Idoia Villanueva Ruiz (/es/; born 1980) is a Spanish politician and engineer. A member of Podemos, she serves as Member of the European Parliament integrated within the European United Left–Nordic Green Left political group since 2019. She previously was a member of the Senate of Spain from 2015 to 2019.

== Biography ==
Born in Pamplona on 17 July 1980, she earned a degree in IT engineering from the University of the Basque Country (UPV); she later obtained a master's degree in Business Management at the Autonomous University of Madrid (UAM). She worked for ten years in the management and development of tech projects. She was proposed to the post of Senator by Podemos, and, thus, she was designated as member of the Upper House in September 2015 by the Parliament of Navarre. She served as Podemos spokesperson in the Committee on Foreign Affairs and the Committee for the European Union. She joined the Podemos' executive board (the "Coordination Council") in February 2017 replacing Ángela Ballester.
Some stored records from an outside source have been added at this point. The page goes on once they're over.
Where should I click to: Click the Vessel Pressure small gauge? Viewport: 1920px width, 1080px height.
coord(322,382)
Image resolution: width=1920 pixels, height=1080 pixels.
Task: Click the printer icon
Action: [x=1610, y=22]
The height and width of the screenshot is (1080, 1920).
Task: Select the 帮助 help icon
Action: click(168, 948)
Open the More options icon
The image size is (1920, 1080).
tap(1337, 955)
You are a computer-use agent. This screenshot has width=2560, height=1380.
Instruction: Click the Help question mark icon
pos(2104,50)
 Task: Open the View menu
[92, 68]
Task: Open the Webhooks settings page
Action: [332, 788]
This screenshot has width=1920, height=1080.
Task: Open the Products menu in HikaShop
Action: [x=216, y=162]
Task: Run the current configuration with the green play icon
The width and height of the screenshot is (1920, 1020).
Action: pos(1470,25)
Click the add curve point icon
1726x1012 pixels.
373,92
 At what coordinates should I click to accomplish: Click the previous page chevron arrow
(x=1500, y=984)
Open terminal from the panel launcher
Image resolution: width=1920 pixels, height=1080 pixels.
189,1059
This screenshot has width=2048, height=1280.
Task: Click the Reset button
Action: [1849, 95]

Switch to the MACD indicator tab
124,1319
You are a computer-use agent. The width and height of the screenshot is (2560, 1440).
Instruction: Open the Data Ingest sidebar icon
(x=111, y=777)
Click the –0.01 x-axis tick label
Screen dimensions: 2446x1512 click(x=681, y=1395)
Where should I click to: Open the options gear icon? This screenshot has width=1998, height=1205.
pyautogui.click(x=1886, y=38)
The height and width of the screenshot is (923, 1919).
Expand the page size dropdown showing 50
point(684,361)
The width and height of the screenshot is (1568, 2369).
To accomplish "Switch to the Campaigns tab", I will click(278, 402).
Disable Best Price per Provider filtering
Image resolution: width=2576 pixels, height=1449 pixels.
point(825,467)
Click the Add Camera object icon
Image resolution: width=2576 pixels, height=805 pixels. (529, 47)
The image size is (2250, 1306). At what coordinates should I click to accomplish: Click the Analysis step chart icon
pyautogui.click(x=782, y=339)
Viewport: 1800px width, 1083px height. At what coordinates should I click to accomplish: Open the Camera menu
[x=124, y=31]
In October 2018, she was announced as prospective party candidate for the 2019 European Parliament election in Spain, and she was ultimately included in the fourth place of the Unidas Podemos Cambiar Europa electoral list. (Note: She highlighted that the basic lines of the party platform for the election included the vow to "terminate tax havens" and to "secure a green and feminist horizon".)

She was elected MEP. She joined the Committee on Foreign Affairs (AFET), as well as the Delegation for relations with the People's Republic of China (D-CN), the Delegation for Relations with India (D-IN) and the Delegation to the ACP–EU Joint Parliamentary Assembly (DACP), serving as vice-chair in the latter body.